>> Begin Task inputs
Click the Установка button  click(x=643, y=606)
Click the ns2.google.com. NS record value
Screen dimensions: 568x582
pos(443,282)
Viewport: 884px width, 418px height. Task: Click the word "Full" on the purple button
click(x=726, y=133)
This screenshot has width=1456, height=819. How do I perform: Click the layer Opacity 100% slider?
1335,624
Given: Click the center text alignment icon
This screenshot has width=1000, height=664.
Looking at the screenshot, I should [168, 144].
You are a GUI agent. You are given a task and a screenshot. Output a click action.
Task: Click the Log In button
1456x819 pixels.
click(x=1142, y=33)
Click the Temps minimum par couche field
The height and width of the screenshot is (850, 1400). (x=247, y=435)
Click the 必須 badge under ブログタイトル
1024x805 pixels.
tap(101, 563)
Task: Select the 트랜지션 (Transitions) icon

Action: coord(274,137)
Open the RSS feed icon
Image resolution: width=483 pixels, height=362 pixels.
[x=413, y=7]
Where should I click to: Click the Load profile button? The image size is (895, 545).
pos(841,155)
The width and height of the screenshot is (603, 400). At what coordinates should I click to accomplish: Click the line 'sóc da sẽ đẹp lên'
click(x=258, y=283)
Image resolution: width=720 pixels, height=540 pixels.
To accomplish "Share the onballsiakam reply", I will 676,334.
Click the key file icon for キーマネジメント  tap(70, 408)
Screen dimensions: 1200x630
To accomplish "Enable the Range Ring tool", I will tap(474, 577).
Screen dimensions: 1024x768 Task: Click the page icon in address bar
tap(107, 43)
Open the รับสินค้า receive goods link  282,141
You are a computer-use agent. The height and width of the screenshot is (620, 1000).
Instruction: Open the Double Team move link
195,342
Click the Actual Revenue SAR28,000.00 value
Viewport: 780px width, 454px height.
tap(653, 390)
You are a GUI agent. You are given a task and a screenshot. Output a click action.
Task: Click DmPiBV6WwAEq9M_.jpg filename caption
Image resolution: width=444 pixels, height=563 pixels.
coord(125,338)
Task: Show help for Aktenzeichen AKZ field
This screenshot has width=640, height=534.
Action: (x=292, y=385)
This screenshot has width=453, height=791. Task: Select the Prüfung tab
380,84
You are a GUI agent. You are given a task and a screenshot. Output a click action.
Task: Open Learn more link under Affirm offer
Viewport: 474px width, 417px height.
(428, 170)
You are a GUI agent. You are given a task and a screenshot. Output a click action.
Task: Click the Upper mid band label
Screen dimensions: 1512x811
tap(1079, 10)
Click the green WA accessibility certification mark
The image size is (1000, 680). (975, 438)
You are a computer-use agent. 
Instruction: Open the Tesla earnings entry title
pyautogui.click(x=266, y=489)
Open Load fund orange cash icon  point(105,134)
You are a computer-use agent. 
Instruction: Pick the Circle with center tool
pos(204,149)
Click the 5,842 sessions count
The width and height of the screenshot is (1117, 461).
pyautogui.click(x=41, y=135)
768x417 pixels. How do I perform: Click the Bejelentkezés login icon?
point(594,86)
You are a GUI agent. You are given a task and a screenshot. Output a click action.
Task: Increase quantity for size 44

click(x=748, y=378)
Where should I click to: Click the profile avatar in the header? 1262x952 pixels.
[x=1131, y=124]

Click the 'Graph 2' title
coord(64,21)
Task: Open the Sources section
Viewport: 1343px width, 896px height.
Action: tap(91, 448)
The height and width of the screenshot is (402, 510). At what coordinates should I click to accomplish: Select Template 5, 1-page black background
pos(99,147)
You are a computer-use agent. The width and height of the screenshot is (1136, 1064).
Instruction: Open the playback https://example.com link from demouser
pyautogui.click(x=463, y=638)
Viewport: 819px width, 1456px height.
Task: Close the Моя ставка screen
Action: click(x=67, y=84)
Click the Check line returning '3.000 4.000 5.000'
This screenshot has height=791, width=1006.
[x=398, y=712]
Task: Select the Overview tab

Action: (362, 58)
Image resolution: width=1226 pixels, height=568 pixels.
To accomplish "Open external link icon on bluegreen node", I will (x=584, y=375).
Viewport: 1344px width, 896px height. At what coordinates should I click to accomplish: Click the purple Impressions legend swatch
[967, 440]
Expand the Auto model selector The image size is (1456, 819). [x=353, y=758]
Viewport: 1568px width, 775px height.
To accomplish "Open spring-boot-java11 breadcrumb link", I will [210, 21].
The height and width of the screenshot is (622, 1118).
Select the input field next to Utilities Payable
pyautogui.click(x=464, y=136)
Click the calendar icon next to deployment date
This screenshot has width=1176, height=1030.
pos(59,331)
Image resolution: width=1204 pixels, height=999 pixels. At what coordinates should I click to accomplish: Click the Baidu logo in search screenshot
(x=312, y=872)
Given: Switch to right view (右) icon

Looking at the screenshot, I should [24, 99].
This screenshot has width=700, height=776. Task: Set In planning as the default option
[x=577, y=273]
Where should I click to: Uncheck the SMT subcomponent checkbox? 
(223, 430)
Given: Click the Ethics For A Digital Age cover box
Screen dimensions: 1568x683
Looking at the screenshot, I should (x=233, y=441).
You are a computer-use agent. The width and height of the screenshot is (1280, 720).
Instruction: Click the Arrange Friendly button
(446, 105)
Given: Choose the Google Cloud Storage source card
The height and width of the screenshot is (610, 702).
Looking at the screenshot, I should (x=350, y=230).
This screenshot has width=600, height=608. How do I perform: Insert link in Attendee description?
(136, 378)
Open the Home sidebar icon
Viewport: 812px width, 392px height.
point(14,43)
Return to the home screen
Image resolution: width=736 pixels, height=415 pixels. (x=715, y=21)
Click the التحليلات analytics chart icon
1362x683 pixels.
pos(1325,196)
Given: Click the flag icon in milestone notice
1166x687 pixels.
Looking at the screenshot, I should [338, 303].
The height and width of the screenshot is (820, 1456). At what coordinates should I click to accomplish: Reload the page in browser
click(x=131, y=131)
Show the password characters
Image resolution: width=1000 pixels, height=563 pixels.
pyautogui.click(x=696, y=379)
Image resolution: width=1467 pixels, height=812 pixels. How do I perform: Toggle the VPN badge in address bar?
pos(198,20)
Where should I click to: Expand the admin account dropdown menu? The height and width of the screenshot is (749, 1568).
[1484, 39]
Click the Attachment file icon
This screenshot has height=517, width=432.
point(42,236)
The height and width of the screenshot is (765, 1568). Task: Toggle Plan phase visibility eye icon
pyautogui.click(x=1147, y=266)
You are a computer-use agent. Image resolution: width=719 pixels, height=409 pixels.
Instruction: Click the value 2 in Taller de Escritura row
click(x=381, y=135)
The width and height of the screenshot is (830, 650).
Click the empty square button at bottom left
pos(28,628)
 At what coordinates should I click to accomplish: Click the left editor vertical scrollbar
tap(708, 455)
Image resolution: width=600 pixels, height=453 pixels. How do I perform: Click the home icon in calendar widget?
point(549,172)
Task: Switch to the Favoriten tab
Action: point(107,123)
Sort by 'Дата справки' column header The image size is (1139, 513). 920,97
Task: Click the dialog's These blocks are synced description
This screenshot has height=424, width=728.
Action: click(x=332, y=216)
>> End Task inputs
Find every line in the items above that contains the string "will", and copy each of those lines. Case counts.

* Response below *
To accomplish "Share the onballsiakam reply", I will 676,334.
To accomplish "Enable the Range Ring tool", I will tap(474, 577).
To accomplish "Open external link icon on bluegreen node", I will (x=584, y=375).
To accomplish "Open spring-boot-java11 breadcrumb link", I will [210, 21].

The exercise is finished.